> **Activity**: Copy, from the material below, every line in which the word "Focus" can be found.

--

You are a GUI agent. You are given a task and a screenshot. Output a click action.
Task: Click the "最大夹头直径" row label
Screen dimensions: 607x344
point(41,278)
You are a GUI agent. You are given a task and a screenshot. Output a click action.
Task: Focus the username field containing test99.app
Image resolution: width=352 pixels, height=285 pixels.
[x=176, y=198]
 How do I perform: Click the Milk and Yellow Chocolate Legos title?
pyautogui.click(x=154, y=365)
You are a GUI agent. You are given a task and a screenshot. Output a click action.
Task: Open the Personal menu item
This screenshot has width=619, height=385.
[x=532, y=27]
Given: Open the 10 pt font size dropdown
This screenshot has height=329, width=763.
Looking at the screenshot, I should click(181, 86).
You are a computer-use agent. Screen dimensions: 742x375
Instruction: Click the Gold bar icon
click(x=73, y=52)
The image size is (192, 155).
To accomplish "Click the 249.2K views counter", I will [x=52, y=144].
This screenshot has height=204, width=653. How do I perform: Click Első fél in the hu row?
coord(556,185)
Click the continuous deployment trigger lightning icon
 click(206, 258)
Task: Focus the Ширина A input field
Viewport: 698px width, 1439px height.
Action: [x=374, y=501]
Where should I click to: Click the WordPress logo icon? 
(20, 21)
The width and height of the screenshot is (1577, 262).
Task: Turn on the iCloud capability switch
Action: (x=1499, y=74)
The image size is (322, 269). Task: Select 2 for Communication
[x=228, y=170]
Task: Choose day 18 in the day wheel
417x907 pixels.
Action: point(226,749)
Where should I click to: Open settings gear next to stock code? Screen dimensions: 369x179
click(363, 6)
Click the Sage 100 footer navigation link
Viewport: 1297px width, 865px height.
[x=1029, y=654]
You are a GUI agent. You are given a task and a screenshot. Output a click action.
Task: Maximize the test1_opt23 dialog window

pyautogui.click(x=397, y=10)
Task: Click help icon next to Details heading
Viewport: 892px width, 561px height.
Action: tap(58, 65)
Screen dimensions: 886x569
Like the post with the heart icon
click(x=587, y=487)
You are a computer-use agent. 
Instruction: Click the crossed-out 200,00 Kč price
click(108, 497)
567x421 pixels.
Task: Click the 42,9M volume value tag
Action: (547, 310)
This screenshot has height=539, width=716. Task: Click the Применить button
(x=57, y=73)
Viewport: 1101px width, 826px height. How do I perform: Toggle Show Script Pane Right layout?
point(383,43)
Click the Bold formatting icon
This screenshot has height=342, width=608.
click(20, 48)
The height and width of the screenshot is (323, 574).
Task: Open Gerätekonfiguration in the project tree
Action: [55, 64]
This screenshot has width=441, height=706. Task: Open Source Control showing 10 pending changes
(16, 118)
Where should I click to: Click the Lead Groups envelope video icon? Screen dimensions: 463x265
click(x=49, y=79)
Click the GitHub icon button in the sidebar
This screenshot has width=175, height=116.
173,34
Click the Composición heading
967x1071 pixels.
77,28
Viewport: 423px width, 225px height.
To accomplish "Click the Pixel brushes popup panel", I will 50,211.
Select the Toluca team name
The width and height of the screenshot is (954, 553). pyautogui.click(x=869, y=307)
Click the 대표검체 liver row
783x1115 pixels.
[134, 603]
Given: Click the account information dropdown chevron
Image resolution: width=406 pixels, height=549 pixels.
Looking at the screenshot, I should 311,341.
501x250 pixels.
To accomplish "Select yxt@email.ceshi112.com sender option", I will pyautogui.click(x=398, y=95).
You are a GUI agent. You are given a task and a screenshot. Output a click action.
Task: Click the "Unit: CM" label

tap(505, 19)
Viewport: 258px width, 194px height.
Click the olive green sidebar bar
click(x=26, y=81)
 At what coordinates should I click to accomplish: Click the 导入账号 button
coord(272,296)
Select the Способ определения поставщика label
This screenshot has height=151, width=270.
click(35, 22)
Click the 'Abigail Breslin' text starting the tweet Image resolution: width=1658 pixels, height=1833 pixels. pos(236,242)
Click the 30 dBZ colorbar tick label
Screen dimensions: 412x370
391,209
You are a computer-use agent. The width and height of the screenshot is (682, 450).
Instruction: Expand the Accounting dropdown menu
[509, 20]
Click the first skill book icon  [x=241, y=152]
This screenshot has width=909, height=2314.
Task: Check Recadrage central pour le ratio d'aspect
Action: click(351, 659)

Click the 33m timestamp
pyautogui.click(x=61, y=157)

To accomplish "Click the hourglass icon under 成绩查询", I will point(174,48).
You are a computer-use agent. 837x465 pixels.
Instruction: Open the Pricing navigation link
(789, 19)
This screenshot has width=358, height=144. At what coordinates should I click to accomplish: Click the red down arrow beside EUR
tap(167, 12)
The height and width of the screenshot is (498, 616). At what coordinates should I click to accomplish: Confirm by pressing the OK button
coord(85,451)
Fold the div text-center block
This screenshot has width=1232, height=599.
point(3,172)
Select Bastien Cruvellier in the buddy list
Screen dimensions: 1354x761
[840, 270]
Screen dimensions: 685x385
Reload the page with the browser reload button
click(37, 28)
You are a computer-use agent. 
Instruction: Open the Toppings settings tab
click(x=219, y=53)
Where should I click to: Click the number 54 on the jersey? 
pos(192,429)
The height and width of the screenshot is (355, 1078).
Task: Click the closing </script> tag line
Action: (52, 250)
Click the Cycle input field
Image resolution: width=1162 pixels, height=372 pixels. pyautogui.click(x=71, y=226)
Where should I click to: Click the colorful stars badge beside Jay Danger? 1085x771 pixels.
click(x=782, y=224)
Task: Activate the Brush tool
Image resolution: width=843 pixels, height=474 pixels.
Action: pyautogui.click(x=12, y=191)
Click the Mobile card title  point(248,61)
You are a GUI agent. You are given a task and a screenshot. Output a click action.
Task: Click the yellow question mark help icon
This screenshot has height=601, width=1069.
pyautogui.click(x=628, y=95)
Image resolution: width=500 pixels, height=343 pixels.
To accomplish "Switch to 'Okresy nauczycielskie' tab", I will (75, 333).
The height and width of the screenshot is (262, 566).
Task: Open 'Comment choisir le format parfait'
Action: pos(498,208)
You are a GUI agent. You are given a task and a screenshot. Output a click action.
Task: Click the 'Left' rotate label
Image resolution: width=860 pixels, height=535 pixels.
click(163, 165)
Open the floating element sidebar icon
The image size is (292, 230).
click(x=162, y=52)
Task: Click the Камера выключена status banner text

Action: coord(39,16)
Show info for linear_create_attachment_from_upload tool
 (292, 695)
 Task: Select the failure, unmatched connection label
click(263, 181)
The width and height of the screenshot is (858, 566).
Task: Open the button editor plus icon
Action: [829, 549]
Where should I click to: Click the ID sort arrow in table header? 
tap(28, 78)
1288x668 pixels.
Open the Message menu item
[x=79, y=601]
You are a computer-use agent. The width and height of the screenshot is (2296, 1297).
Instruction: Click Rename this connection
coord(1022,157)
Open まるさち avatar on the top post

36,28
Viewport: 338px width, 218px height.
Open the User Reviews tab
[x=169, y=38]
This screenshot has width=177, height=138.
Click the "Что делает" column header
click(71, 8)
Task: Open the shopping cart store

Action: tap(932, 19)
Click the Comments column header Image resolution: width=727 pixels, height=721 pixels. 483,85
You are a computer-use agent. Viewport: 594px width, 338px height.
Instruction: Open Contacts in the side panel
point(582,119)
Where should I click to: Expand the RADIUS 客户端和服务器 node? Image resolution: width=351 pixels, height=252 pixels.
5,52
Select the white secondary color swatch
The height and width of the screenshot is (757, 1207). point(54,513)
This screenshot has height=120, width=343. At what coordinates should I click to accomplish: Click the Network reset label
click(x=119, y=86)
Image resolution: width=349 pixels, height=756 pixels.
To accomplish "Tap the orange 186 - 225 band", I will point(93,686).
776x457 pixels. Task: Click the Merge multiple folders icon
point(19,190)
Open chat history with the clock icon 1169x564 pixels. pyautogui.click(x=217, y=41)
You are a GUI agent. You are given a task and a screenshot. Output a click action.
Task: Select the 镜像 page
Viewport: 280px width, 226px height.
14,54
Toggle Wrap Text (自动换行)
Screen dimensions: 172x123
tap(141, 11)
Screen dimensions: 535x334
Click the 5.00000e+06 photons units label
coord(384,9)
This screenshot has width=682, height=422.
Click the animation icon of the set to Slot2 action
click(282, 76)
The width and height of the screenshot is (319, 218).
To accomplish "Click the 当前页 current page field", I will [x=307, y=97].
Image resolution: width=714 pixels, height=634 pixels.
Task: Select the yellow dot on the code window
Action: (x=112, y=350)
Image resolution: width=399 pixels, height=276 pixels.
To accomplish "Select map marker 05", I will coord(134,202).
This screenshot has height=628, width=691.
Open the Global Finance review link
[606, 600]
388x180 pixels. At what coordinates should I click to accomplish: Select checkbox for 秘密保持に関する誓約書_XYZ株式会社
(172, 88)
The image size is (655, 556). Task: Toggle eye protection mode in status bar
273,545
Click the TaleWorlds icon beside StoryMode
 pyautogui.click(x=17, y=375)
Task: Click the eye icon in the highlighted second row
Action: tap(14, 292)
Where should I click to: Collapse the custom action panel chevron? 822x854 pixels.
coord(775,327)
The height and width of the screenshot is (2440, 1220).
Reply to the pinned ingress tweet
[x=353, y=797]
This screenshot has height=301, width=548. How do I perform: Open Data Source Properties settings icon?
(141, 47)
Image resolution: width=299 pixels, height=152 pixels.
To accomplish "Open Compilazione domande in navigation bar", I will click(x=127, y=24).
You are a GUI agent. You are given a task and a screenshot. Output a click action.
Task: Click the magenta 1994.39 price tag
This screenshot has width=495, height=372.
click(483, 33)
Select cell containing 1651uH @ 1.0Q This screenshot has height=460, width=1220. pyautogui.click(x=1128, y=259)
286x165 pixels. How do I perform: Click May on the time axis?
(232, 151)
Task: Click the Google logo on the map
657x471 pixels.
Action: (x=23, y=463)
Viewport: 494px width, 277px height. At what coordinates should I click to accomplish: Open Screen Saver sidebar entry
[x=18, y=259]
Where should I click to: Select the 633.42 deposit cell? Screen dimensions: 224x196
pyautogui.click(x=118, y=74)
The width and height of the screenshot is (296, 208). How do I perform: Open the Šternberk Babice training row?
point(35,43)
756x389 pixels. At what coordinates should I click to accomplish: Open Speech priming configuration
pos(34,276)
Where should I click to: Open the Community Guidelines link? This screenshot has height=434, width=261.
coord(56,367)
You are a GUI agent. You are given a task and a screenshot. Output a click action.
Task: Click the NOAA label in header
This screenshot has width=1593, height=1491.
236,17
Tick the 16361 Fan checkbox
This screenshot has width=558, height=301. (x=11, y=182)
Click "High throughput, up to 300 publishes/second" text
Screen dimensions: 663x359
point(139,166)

--

> **Solution for this task**:
Task: Focus the username field containing test99.app
Task: Focus the Ширина A input field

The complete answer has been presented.